- _Exercise_:
Would you please copy every line below that includes the string "badge"?

- _Given records_:
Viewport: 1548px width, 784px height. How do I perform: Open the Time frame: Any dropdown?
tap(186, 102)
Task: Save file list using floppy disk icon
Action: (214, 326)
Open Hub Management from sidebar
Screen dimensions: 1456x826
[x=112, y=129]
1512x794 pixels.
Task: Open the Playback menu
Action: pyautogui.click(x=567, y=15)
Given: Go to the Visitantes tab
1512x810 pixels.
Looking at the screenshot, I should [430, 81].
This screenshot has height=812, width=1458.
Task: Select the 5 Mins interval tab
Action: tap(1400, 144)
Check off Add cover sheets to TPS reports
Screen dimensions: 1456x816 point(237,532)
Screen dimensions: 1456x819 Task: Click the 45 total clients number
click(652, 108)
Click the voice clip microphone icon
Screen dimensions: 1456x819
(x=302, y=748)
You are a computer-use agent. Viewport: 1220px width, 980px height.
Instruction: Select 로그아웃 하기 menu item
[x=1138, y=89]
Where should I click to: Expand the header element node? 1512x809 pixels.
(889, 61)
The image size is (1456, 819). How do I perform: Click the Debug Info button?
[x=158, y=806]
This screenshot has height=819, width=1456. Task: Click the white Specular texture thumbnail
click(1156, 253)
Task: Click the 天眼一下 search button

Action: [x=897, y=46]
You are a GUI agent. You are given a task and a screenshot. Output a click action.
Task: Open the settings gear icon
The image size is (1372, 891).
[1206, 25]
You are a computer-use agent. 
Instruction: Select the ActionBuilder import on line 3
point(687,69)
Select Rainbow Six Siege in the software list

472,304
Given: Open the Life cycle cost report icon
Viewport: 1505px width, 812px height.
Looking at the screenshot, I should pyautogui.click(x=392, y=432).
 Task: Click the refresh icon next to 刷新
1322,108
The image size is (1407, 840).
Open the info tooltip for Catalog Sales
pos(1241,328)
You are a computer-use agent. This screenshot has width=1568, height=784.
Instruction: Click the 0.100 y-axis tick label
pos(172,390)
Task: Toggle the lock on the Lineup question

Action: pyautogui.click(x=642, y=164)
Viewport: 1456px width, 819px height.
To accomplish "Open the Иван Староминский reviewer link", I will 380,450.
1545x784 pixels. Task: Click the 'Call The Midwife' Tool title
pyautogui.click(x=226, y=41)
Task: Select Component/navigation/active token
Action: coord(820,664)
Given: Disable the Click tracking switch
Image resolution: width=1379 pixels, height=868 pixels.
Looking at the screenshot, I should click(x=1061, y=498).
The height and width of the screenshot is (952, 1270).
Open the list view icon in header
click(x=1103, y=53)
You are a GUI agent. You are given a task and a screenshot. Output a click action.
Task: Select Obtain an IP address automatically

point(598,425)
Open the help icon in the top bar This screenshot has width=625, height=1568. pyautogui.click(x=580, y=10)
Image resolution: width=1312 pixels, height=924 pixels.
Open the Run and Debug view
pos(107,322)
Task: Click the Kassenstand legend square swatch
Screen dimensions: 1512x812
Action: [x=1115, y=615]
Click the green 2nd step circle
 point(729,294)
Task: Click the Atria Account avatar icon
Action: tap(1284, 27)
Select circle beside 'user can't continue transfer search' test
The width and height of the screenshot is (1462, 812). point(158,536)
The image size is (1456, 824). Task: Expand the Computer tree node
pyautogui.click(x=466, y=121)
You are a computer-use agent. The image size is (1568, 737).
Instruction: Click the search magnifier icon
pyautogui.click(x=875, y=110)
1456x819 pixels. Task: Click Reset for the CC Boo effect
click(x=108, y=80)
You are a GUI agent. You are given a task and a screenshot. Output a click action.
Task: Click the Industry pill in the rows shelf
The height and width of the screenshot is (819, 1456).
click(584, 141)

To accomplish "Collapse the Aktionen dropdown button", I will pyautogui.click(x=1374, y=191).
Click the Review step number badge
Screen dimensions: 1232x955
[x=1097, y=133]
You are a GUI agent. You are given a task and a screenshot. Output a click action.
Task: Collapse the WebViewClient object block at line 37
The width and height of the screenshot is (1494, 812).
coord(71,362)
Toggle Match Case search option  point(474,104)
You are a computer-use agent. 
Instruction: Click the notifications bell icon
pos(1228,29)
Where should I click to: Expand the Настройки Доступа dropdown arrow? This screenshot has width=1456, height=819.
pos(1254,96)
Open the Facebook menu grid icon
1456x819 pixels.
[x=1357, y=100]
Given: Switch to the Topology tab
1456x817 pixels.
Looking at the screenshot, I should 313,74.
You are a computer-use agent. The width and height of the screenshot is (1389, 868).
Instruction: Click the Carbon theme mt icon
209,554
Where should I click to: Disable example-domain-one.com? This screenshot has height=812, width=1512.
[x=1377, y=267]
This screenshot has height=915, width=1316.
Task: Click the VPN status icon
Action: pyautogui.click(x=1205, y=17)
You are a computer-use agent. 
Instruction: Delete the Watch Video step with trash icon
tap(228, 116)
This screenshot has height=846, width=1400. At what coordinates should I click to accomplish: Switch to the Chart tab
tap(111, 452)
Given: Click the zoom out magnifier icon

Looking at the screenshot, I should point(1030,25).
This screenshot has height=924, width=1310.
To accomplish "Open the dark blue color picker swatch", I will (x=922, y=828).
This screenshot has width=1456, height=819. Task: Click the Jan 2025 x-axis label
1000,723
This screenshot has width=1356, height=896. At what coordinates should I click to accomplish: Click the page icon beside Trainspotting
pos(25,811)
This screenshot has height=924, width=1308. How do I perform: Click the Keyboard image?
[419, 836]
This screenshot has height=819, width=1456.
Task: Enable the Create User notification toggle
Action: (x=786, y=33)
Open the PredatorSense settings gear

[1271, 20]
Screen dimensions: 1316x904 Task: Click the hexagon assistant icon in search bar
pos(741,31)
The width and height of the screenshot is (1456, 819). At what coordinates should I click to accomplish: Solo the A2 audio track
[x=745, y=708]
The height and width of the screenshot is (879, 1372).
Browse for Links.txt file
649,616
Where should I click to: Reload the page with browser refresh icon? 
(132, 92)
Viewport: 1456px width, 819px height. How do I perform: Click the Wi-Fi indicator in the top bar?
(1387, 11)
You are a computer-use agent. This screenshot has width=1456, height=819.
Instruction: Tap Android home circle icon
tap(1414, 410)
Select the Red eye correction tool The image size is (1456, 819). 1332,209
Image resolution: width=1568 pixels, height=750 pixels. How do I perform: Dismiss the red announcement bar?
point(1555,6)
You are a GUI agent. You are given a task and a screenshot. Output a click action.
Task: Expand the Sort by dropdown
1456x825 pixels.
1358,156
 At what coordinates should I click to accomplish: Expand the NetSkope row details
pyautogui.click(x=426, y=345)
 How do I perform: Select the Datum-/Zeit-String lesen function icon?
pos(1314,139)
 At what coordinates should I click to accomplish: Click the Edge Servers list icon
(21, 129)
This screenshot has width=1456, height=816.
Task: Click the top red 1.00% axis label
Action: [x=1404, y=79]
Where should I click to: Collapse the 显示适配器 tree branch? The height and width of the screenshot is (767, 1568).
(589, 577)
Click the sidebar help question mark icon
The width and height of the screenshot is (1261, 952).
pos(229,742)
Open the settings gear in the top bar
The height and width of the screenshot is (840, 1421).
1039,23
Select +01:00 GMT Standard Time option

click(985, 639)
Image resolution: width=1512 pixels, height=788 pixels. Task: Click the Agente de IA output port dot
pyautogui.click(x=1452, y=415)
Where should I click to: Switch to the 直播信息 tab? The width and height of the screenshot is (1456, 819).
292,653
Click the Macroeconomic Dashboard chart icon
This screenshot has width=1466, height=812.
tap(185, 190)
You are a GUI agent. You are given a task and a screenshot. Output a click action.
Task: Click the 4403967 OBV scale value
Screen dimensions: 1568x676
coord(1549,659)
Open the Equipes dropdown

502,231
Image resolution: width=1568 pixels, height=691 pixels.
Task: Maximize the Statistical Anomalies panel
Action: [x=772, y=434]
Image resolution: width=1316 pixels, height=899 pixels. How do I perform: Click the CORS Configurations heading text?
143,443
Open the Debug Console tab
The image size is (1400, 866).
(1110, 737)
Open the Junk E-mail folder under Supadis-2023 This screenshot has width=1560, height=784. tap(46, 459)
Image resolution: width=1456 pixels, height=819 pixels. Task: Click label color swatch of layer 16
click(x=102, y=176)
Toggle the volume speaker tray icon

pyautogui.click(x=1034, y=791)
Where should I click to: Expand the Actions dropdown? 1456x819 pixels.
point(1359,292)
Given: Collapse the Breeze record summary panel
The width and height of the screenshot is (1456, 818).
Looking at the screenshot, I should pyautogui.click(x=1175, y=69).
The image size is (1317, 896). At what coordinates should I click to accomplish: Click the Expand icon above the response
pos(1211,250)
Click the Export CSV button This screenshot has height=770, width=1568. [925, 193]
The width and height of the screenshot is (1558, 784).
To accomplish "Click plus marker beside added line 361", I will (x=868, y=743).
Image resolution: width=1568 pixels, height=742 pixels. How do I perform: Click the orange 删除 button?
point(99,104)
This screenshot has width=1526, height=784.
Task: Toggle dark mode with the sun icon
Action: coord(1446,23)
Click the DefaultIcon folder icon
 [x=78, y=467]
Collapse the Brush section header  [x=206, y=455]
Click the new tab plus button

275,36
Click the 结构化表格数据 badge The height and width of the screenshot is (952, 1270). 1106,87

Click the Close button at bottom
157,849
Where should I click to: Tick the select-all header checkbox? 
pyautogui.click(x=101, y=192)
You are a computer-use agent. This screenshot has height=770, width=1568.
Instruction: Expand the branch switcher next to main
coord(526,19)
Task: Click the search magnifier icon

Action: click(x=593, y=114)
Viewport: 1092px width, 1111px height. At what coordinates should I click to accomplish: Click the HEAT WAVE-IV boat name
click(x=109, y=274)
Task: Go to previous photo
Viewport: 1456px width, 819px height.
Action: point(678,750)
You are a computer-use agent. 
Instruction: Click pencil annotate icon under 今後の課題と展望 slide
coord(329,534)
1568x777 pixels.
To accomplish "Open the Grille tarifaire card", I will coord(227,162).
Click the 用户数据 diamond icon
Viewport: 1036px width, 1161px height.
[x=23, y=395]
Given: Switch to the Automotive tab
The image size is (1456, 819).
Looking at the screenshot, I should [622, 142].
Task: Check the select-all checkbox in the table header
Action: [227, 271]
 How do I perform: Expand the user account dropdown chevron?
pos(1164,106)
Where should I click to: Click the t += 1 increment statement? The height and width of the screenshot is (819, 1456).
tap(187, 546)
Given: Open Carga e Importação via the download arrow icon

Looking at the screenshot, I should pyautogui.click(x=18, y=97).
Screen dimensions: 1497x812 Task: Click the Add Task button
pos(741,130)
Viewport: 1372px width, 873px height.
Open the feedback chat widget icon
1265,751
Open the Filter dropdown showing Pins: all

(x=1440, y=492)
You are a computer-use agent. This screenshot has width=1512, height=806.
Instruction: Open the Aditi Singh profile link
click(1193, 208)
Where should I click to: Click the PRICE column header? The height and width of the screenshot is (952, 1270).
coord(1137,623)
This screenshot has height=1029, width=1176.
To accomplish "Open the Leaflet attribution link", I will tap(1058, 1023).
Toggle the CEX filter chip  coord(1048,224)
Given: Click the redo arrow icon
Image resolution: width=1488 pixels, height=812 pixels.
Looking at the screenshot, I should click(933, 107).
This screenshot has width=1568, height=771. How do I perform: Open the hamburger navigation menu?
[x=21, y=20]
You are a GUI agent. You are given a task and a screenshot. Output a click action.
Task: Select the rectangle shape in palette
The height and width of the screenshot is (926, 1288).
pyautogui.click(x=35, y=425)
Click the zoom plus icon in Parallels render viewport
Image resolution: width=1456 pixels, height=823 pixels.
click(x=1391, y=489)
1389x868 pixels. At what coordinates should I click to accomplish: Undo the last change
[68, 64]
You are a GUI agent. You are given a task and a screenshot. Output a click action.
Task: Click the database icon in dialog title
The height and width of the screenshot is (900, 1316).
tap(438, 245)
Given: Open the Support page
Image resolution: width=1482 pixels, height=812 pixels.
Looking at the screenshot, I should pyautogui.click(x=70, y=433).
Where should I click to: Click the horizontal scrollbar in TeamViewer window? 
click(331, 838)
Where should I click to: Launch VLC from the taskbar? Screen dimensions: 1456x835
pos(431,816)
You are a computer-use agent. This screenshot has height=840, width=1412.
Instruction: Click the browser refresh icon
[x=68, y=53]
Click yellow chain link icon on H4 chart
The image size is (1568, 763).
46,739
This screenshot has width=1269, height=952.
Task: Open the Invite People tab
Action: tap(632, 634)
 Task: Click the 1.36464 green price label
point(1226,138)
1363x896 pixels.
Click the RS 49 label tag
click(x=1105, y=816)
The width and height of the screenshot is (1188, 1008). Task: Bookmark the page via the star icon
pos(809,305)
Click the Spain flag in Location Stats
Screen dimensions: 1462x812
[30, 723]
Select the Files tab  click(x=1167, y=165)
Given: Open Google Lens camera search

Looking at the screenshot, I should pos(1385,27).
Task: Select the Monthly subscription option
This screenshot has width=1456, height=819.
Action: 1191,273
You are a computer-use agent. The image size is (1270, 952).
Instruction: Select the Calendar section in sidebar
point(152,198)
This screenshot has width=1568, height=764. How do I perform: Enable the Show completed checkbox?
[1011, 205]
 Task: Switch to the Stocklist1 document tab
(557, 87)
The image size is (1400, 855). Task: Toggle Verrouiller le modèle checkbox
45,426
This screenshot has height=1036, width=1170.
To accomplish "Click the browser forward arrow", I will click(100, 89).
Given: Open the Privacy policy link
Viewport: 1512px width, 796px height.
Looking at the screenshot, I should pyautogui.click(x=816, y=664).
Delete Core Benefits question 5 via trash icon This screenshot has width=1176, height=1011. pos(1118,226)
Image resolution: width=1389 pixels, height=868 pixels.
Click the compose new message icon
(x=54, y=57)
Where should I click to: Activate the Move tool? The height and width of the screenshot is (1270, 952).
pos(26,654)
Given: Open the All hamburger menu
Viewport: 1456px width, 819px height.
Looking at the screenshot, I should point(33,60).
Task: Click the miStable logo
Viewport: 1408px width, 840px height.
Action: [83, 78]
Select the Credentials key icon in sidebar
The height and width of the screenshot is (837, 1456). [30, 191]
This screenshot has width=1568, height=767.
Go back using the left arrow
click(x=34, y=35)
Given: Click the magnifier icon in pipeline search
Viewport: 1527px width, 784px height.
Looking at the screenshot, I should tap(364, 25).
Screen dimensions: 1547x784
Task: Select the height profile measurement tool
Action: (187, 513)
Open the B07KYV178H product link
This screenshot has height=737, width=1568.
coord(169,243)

- _Answer for this exercise_:
Click the Review step number badge
Click the 结构化表格数据 badge The height and width of the screenshot is (952, 1270). 1106,87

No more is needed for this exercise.